### Objetivo
Copie, sem qualquer alteração, todo o trecho que vai da linha que contém "Image resolution: width=1222" até o fim dos itens, incluindo ambas as pontas. Deixe as imagens fora da resposta.

### Material de base

((

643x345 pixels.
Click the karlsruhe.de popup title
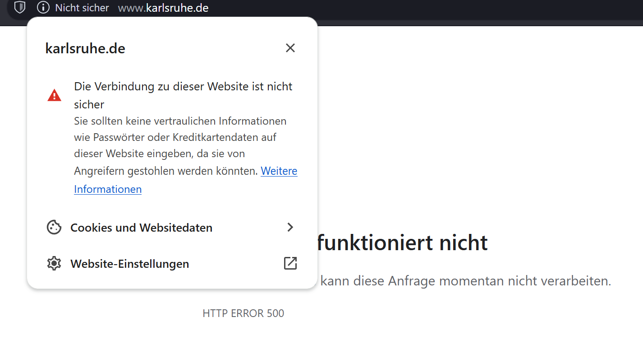[x=85, y=48]
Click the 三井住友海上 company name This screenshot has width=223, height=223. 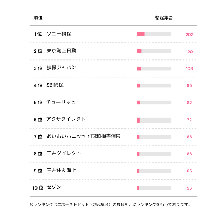pyautogui.click(x=61, y=171)
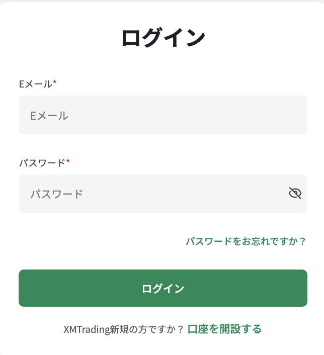Click the white ログイン text on green button
The image size is (324, 355).
click(163, 289)

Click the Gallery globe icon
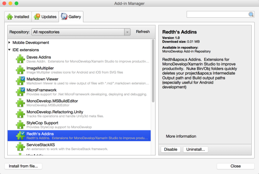tap(64, 16)
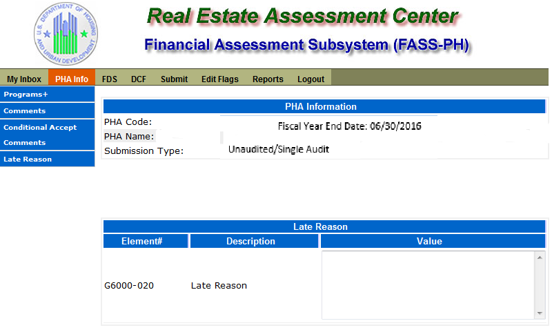Open Conditional Accept Comments in sidebar
The width and height of the screenshot is (552, 330).
pyautogui.click(x=47, y=135)
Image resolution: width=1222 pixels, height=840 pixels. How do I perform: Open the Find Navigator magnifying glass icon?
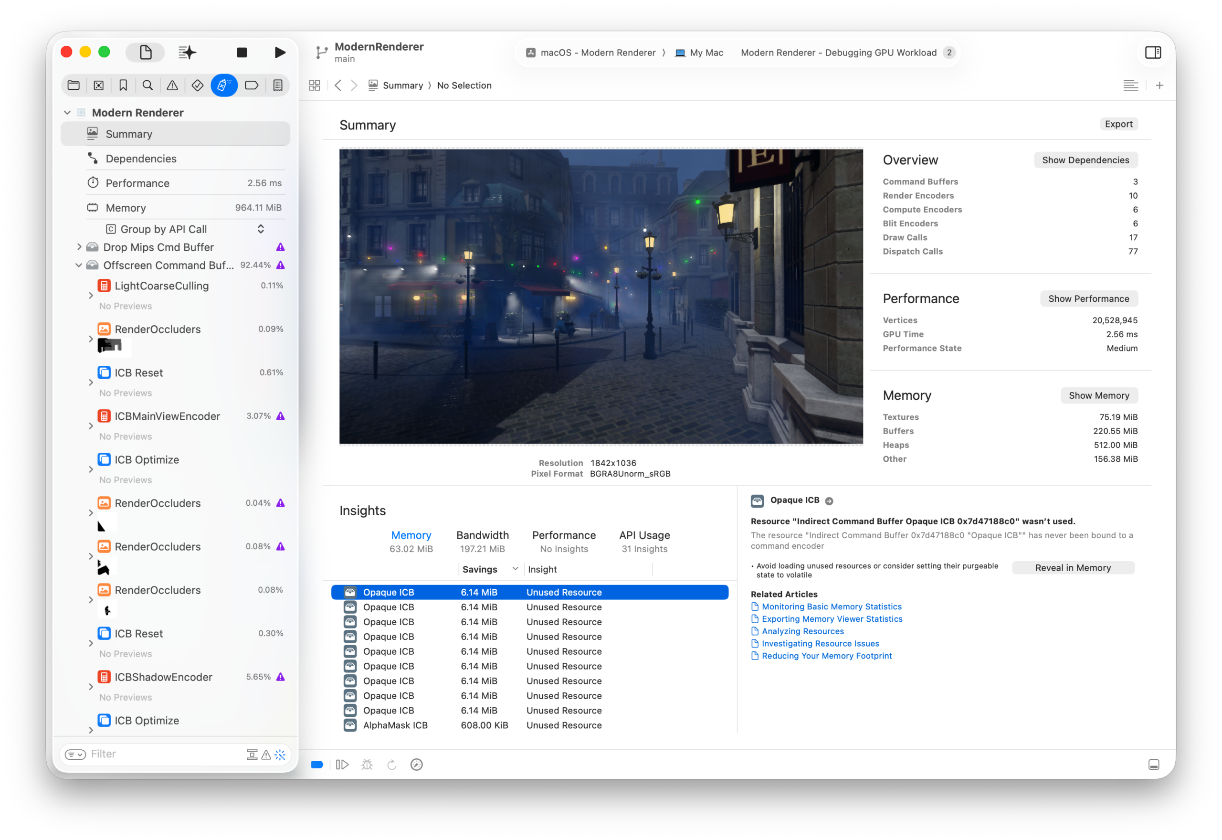coord(148,85)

))

### Solução
Image resolution: width=1222 pixels, height=840 pixels. How do I perform: Open the Find Navigator magnifying glass icon?
coord(148,85)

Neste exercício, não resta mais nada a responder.